In sala il film era preceduto dall'ennesimo cortometraggio "sperimentale" Pixar: "One Man Band", di Mark Andrews e Andrew Jimenez. Eccezionale! Quattro minuti di puro divertimento con due suonatori ambulanti che si contendono una moneta che una bambina è disposta a elargire loro.

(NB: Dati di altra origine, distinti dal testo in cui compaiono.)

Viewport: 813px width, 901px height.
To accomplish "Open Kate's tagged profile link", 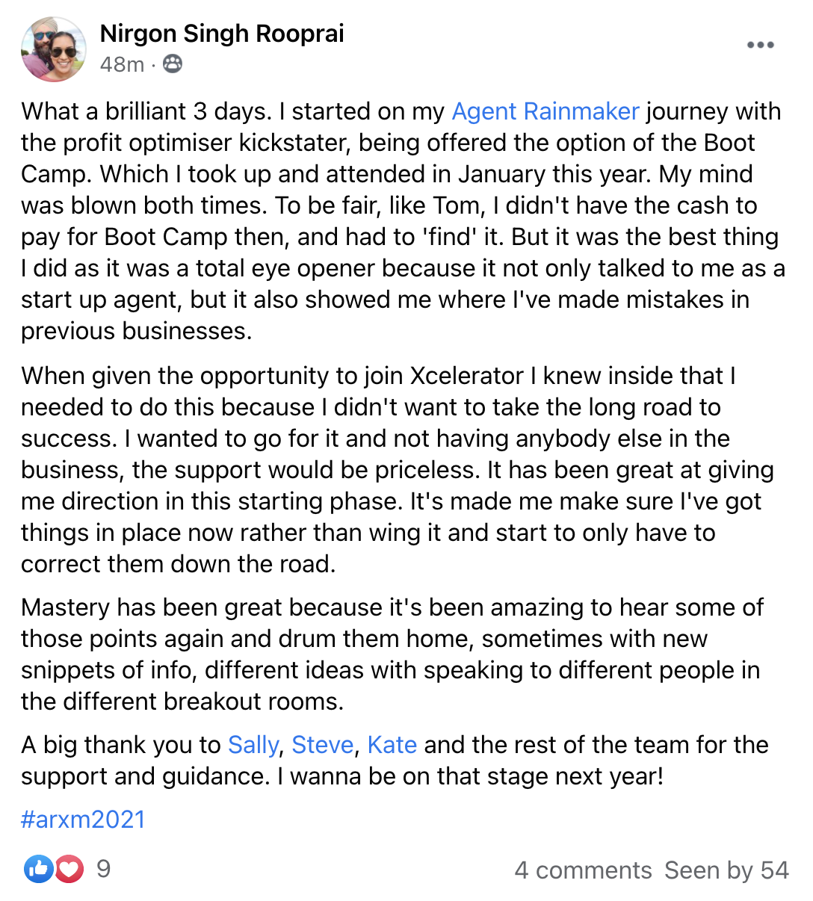I will (x=392, y=745).
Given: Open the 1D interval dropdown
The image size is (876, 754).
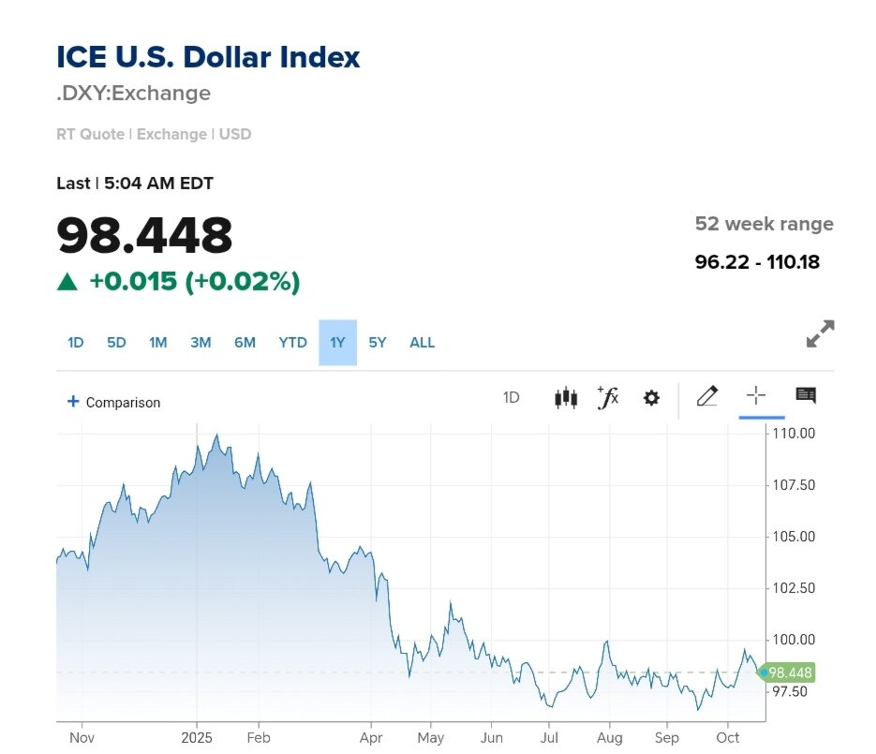Looking at the screenshot, I should [511, 398].
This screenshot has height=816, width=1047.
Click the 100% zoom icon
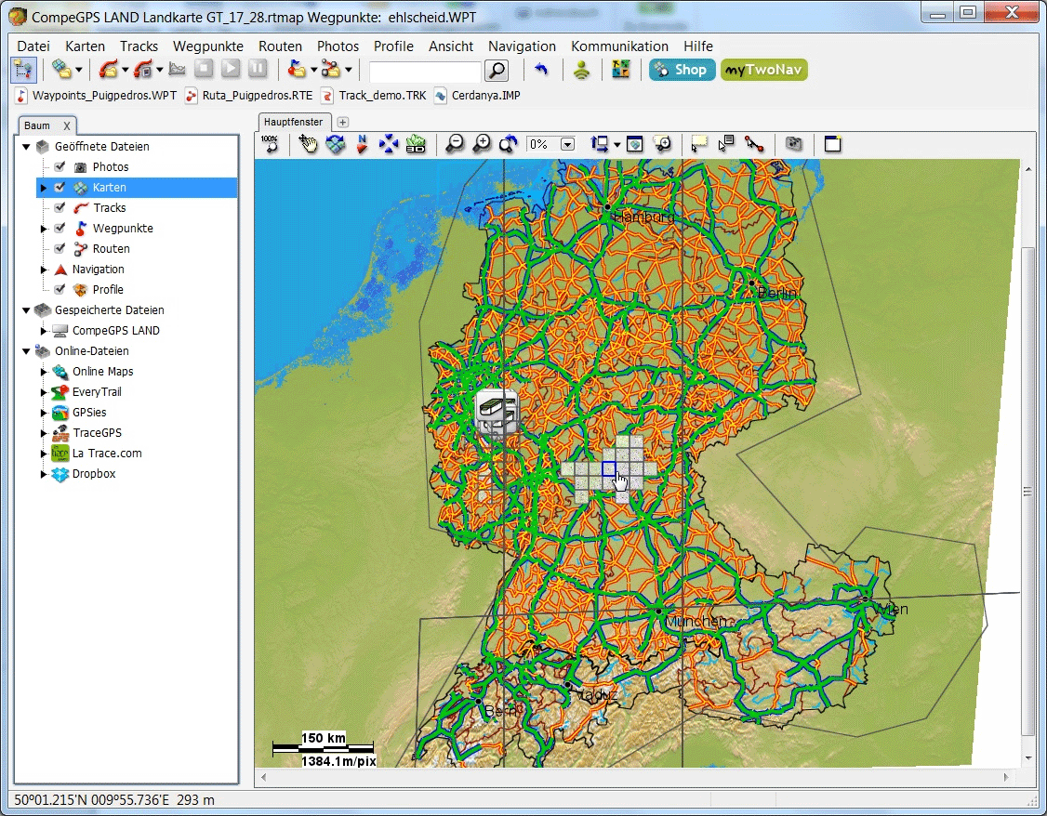[270, 144]
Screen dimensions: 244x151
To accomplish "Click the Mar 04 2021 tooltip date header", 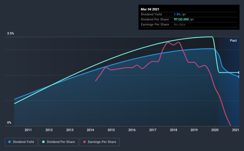I will point(150,9).
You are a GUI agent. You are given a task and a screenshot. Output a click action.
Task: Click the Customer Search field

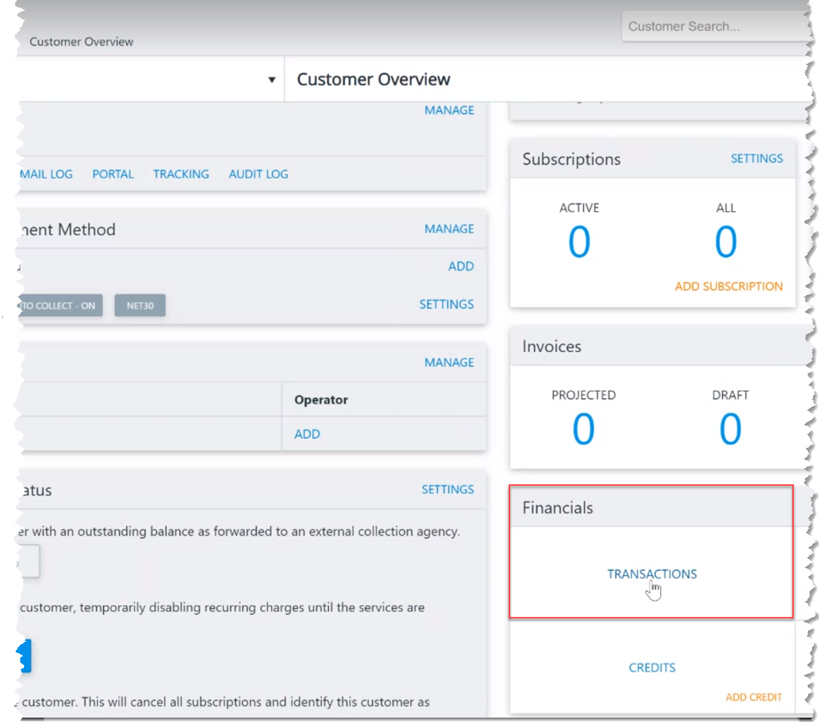coord(715,26)
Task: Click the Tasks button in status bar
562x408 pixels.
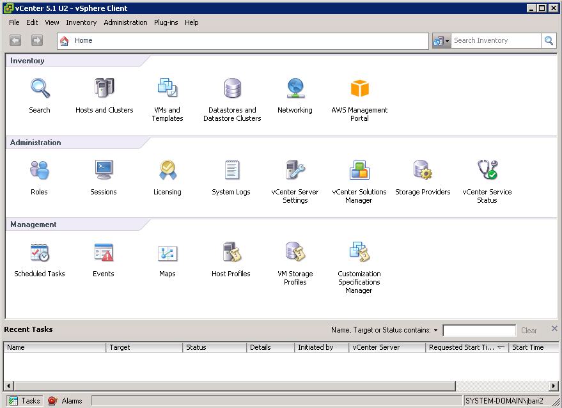Action: point(24,401)
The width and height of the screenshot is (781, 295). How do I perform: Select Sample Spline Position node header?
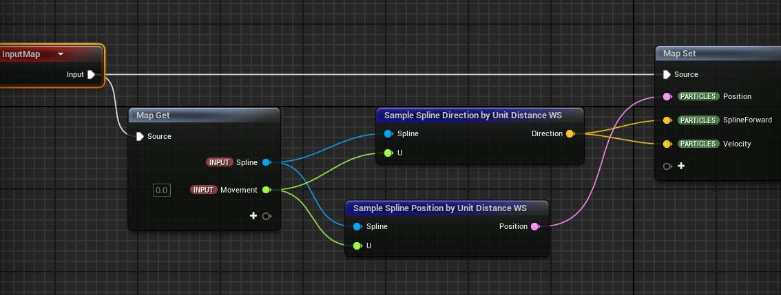[440, 208]
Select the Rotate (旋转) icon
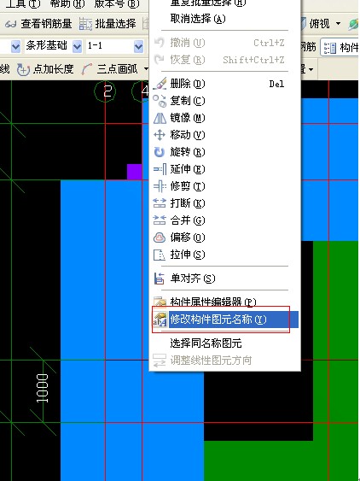The height and width of the screenshot is (481, 360). (x=160, y=152)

Blindman (Ferdinando Baldi, 1971)

Blindman
di Ferdinando Baldi – Italia 1971
con Tony Anthony, Ringo Starr
*1/2

Visto in DVD, con Albertino.

Se Sergio Leone aveva preso ispirazione da Kurosawa, anche altri autori italiani di spaghetti-western si sono rivolti all'oriente. Questo film di Baldi sembra quasi una versione occidentale di "Zatoichi": il protagonista è infatti un pistolero cieco, che nonostante il suo handicap sconfigge a colpi di fucile (e di dinamite) un'intera banda di nemici. Aiutato da un cavallo che talvolta sembra quello di Lucky Luke, combatte contro un bandito messicano che ha rapito ben cinquanta donne giunte dall'Europa che lui avrebbe dovuto condurre in un villaggio dove le attendono i loro promessi sposi "per corrispondenza". La storia e i personaggi sono inverosimili, ma alcune scene non sono poi male (il "funerale-matrimonio", la fuga delle donne nella sabbia). Nel complesso, però, si sfiora spesso il ridicolo involontario. Ringo Starr interpreta il fratello del cattivo.